The wires are twisted like that on purpose, the "twisted pair" as it's know makes the signals traveling through those wires less susceptible to interference.
I would start with the first error code, this indicates the instrument cluster isn't getting power from one of its sources. Could be a blown fuse.
Once that's resolved you might find the CAN bus issues go away.


----------



## thoughto (Oct 26, 2020)

mr_bean said:


> The wires are twisted like that on purpose, the "twisted pair" as it's know makes the signals traveling through those wires less susceptible to interference.
> I would start with the first error code, this indicates the instrument cluster isn't getting power from one of its sources. Could be a blown fuse.
> Once that's resolved you might find the CAN bus issues go away.

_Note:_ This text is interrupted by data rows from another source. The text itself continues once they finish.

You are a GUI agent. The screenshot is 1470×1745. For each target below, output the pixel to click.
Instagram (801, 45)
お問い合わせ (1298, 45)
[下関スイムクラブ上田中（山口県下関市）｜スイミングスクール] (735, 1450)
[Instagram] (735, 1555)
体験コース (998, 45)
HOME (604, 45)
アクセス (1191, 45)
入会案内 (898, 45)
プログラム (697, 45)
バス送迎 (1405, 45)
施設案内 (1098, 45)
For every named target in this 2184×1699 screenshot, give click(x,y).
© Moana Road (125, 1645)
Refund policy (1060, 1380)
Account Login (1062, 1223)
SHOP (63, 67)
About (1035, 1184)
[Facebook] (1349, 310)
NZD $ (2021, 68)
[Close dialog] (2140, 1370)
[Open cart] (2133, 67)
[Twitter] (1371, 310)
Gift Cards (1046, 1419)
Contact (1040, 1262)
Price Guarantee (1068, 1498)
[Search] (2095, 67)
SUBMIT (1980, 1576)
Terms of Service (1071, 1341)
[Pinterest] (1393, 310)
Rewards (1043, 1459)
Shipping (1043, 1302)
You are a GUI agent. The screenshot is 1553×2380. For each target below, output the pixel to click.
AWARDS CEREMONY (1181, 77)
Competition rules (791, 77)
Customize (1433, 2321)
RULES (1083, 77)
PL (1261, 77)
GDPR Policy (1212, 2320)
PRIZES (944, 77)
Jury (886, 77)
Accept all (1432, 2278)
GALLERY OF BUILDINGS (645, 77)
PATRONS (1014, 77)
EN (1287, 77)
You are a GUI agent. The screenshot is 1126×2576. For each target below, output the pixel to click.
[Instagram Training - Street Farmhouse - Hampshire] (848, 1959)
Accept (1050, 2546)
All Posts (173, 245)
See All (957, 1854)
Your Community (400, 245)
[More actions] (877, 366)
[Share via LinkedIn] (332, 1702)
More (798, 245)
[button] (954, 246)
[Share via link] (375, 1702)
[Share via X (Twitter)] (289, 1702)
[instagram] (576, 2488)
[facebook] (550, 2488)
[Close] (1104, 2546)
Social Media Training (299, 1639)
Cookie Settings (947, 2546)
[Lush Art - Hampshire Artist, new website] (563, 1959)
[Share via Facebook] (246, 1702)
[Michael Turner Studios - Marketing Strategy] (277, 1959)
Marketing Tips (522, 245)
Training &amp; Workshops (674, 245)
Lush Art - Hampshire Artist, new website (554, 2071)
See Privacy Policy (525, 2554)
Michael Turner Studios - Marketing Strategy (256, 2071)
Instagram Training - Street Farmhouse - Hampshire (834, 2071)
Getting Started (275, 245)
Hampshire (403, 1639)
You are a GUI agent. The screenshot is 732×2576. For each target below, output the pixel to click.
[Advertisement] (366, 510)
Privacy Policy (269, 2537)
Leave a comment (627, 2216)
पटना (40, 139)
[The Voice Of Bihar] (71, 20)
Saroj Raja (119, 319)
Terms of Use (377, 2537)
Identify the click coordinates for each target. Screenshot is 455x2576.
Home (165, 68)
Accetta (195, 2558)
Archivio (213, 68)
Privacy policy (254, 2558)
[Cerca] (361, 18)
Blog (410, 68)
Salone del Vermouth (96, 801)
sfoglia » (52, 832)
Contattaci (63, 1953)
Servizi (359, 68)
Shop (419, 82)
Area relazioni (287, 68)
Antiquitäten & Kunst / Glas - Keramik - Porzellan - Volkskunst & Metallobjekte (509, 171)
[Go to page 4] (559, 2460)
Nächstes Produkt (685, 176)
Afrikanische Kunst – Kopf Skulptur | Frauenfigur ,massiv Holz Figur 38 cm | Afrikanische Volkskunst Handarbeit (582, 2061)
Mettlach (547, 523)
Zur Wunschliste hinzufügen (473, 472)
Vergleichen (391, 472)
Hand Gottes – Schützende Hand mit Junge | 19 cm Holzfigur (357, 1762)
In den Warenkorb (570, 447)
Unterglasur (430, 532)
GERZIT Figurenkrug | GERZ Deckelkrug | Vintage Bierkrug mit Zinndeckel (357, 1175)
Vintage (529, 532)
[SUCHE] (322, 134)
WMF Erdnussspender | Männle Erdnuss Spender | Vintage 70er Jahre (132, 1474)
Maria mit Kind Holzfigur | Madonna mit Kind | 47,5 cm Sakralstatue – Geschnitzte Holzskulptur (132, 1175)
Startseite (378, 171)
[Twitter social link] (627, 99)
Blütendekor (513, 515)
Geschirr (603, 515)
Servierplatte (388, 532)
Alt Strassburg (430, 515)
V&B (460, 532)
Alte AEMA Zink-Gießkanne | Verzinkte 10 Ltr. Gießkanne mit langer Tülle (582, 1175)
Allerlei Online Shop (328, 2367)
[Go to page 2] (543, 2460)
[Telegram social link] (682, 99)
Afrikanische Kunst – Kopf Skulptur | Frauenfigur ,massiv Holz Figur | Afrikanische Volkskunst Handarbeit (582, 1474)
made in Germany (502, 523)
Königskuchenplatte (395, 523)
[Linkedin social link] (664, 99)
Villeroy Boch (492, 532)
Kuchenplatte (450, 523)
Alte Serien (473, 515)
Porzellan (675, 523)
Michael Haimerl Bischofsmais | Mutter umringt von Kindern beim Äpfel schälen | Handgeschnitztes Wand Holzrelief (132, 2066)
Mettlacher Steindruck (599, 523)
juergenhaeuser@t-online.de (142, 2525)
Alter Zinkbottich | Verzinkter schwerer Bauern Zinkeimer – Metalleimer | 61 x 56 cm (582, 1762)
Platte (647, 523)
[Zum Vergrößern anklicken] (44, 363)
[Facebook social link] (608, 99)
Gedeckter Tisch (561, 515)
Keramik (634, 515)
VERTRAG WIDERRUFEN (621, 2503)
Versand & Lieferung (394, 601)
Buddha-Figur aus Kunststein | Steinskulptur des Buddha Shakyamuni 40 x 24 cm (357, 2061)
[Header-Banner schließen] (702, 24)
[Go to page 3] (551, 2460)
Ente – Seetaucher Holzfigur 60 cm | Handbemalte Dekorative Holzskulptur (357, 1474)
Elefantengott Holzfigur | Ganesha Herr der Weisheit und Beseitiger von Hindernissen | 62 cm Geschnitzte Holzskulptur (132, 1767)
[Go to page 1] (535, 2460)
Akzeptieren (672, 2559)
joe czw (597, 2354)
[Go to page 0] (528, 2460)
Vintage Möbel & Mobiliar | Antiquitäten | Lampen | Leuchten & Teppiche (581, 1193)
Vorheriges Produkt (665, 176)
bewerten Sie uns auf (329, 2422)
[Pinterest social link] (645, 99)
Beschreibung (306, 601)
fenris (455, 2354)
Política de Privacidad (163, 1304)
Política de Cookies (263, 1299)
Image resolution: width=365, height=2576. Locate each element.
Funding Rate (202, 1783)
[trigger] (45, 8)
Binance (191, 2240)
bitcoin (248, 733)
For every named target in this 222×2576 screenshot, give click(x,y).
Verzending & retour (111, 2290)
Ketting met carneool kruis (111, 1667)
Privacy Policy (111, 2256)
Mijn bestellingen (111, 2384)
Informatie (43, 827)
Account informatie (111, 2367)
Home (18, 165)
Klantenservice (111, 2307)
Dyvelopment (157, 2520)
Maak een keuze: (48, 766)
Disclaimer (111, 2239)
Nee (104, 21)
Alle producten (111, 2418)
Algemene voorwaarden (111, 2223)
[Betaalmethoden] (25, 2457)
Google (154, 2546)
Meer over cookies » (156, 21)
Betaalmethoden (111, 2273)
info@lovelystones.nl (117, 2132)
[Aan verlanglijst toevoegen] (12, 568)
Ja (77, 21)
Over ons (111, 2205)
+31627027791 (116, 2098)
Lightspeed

Thanks a lot for the reply. I did check all the fuses in the engine bay and in the interior. They were all fine


----------



## thoughto (Oct 26, 2020)

I did some reading (Bentley). The CAN bus wires are a twisted pair, yellow/black and yellow/brown. There are 2 sets of them from the bulkhead to the ABS. I continuity tested them, no problems (using a multimeter with sharp point on the probes). There is another set that goes to the engine ECU. I continuity tested them from the bulkhead to the ECU, again no problem indicated. Then inside the car I think I need to test the continuity from the CAN bus wires close to the bulkhead to the connection to the speedo. However, if a break is indicated, it looks like a nightmare tracking it down as the wires go under the carpet and up behind areas of the dash I haven't managed to remove yet.
Any ideas welcome.


----------



## Majestic13 (12 mo ago)

thoughto said:


> Here are a couple of pictures of the wires I may have stressed doing my investigation.
> View attachment 1033216
> View attachment 1033216
> View attachment 1033217
> ...


Hi m8 i have 1 question is there any chance that u know what for that yellow wire with green line on it, is it just ground wire or ...? thanks a lot


----------